Margin level in the trader’s trading platform, its optimal size
The margin level is an extremely important indicator that characterizes the level of risk for open transactions in the trader’s trading platform.
It is he who warns that a margin call or stop out may soon be triggered, protecting the broker’s funds and forcibly closing the position.
Also, the margin level can be a kind of guideline when opening new transactions; thanks to it, the trader gets an idea of whether there are enough funds to open a new transaction.
How is the margin level calculated in the metatrader trading platform
This indicator is calculated automatically in modern trading platforms. True, this happens only after the first order is opened.
But if you want to make the calculation manually, then the following formula is used for this:
Margin level = (Equity/Margin) x 100%
Where “Funds” is the account balance taking into account the result (+ or -) of open transactions, and “Margin” is the funds pledged.
If we substitute the data from our figure into the formula, we get the following calculation:
Margin Level = (Equity/Margin) x 100% = (10095.88 / 200) x 100% = 5047.94%
The question immediately arises: is it possible to calculate the free margin before opening an order in order to immediately determine the level of risk?
It couldn’t be easier to do this, just switch to a demo account and open an order there, with similar parameters to what you are planning on a real account.
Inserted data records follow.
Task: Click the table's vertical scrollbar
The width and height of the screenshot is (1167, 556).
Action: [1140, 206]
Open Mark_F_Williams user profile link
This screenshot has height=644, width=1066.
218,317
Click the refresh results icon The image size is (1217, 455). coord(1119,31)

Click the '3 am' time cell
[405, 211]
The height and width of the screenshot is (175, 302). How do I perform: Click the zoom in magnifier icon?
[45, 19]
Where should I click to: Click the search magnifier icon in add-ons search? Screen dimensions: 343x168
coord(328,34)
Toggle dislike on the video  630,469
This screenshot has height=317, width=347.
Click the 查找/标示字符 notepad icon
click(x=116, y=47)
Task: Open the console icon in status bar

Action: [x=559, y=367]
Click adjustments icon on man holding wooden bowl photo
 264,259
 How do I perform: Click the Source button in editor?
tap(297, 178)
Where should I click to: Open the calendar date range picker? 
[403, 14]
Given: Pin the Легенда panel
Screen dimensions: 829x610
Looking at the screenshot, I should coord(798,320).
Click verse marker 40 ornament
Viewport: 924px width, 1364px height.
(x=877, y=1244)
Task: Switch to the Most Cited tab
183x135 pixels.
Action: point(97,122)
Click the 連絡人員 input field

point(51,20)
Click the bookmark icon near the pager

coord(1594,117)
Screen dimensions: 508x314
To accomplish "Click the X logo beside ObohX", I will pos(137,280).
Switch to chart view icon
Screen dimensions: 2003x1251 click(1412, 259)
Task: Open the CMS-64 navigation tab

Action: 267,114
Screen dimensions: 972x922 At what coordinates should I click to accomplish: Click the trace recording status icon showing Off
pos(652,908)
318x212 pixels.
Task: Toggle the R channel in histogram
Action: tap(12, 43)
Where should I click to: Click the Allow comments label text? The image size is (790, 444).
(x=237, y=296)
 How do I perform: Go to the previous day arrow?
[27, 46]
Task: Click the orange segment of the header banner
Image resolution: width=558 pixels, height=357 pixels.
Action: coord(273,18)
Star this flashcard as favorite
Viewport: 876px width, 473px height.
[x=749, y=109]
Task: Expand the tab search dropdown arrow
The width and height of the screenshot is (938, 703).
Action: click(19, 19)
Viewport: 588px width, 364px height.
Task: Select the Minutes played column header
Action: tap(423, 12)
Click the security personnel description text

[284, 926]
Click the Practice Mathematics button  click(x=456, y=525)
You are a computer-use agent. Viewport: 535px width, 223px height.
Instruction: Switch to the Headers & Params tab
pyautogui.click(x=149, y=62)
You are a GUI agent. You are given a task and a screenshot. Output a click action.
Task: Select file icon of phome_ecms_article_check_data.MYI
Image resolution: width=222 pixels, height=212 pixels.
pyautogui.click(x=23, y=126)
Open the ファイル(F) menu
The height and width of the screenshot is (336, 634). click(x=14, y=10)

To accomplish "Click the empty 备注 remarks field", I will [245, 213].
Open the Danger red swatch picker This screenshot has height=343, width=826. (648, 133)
It is also recommended to pay attention to another interesting indicator - “Free Margin” and it is its size that allows you to assess whether or not you can open new orders. If the free margin is 0, it means you have no funds left for collateral for new transactions.
What should the margin level be?
If the margin level indirectly characterizes the risk of open transactions, then what is the optimal size of this indicator?
We can definitely say that the higher the percentage of the margin level, the better.
Many experts recommend not to fall below 100%, this is due to the fact that most brokers resort to forced closing of a position when the stop out 10-30% of the margin level:
But I would advise not to fall below 500%, since as the speed of the trend increases, the price can very quickly reach unfavorable values.
It all depends on the strategy you use in your trading; for scalping, the margin level can be below 500%, and for long-term trading it is advisable to stick to even higher margins.
How to increase your margin level?
If you notice that the margin level is approaching a critical level, you should take steps to increase it; for these purposes, there are two ways:
Increase the account balance - that is, simply deposit an additional amount of funds, thereby increasing the balance indicator.
Close an order - if you have several orders, you can close the most unprofitable positions; in the same case, when only one position is used, you can close it partially. How to do this is described in the article - https://time-forex.com/sovet/chastich-zakrytie-poziciy
But it is better not to allow a critical fall, but to plan transactions with a reserve of funds.